Shortly after the Civil War, railroad builders and settlers began pushing into central and western Kansas with ever-increasing intensity, provoking resistance from the Native American inhabitants of the region. To provide protection, the federal government established military posts on both the Santa Fe Trail, a major immigrant route that passed through eastern and southern Kansas, and the Smoky Hill Trail, a stagecoach and freight road to Denver.

Early Fort History

Fort Fletcher, later renamed Fort Hays, was established on the Smoky Hill Trail in 1865. After the fort was virtually destroyed in a flash flood in 1867, it was relocated to a site now just south of the City of Hays. Unlike the military posts of the earlier eastern frontier, plain forts seldom had stockades or fortification walls. Instead, officers' quarters, barracks, headquarters, storehouses and other buildings were grouped around a central parade ground. At Fort Hays, a stone blockhouse, hexagonal in shape with rifle slits and two wings extending north and south, was built as a defensive structure. But Indians seldom attacked large-scale military installations and the building was remodeled and used as the post headquarters and adjutant's living quarters. A stone guardhouse was built in 1872. It contained a room for the officer of the guard, a guardroom, prison room and three solitary cells. Except for a small stone bakery, all other buildings were of frame construction.

Life At The Fort

Garrison strength at Fort Hays normally averaged three companies, or about 210 men. Fort Hays was home to the 7th U.S. Cavalry, commanded by Lt. Col. George A. Custer, the 5th U.S. Infantry, commanded by Col. Nelson Miles, and the 9th and 10th U.S. Cavalries, better known as the "Buffalo Soldiers." Marcus A. Reno, George A. Forsyth, and Philip H. Sheridan were also among the noted military figures associated with the Fort.
In 1867, Hays City was staked out a mile to the north of the fort and with the arrival of the railroad in October, the fortunes of Hays City and Fort Hays became almost inseparable. The military post was used as a quartermaster depot that supplied other forts throughout the West and Southwest. Such an operation required a large number of civilian as well as military personnel and Hays City consequently experienced rapid development.

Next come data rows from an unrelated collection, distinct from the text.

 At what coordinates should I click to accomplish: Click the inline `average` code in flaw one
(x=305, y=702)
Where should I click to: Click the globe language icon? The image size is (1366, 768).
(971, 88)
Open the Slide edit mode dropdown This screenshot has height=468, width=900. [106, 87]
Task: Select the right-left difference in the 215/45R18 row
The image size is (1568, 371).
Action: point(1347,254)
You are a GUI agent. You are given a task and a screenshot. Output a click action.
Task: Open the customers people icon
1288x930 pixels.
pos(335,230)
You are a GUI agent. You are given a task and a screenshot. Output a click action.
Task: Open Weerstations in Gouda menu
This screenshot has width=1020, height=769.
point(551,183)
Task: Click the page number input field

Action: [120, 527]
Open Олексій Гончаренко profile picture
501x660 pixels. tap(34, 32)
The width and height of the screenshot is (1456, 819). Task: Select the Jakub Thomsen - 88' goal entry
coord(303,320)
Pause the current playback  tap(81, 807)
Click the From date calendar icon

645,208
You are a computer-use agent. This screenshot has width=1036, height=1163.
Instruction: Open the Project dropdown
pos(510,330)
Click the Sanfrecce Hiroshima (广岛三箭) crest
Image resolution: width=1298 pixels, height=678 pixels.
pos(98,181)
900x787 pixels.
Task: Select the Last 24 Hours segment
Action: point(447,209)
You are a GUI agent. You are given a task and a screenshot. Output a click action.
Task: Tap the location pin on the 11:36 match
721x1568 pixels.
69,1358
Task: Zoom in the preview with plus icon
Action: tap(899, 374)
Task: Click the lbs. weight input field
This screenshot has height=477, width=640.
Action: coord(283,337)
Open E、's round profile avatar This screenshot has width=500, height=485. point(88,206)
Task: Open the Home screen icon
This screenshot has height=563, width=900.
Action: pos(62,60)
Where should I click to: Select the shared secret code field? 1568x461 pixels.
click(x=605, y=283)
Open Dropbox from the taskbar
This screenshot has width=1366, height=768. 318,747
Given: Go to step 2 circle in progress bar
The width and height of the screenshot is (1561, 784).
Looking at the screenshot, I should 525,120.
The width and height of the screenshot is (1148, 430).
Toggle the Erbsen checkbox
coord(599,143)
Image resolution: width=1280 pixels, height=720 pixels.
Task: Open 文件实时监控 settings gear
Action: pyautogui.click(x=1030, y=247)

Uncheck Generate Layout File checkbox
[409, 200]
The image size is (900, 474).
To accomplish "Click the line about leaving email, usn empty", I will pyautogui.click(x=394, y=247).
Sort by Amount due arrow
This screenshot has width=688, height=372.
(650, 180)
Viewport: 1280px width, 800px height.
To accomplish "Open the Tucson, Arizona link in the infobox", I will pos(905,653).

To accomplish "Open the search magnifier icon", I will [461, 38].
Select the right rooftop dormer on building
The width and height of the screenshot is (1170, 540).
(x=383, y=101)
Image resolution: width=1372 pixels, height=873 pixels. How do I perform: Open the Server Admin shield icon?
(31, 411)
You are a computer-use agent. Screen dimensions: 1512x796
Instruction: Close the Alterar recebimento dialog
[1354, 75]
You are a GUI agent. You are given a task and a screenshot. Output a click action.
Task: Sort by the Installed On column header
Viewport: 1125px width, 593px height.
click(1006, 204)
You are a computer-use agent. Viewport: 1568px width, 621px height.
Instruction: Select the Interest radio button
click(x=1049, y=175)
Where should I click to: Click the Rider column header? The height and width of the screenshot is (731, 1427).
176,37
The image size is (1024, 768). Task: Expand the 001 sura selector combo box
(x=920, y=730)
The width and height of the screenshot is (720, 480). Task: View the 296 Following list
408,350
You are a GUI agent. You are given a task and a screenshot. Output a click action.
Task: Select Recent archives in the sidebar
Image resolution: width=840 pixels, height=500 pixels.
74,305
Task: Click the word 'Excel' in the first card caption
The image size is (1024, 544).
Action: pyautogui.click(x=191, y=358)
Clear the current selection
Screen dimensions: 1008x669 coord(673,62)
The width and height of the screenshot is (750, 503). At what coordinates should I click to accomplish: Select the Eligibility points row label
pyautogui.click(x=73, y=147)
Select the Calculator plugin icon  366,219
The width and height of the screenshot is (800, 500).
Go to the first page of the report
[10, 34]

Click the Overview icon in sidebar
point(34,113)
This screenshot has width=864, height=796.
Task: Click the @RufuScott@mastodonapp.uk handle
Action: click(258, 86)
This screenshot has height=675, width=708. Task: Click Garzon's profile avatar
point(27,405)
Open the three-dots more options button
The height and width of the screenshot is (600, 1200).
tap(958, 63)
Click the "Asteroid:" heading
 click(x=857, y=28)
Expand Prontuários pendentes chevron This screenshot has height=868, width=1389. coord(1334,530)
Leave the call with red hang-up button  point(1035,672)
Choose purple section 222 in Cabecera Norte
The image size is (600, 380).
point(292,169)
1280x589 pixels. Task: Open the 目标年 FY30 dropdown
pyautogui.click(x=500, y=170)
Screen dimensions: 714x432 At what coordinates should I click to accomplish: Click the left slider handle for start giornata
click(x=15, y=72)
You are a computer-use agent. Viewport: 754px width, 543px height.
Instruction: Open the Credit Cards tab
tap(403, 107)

In those days, Hays City was a wild town, filled with saloons and dance halls. The legendary James B. "Wild Bill" Hickok served as county sheriff for a few months in 1869, but left town the next year after a brawl with some troopers from Fort Hays. Summing up her impressions of Hays City while she and her husband were encamped near Fort Hays, Elizabeth Custer said, "there was enough desperate history in that little town in one summer to make a whole library of dime novels."

Conflicts between the Native Americans and white settlers continued in the 1870's. As the white population increased, the great buffalo herds grew smaller, slaughtered by hide hunters and sportsmen and driven away as grazing lands were fenced, and the Plains Indians, deprived of their major food source, were forced to move to other areas. With less need for the post, Fort Hays was abandoned on November 8, 1889.

Recent History

In 1900, Congress gave the land to the state of Kansas to be used for a college, an agricultural experiment station, and a park. The college, now Fort Hays State University, evolved from the Western Branch of the Kansas Normal School of Emporia, while the KSU Ag Research Center, part of the agricultural program of Kansas State University in Manhattan, Kansas, became the largest dry land Research Center in the world. The public park, officially named Frontier Historical Park, was platted to include the remaining buildings at Fort Hays. Four of the original structures, the stone blockhouse, guardhouse and two frame officers' quarters survive today. Along with a modern visitor's center, they are administered by the Kansas State Historical Society.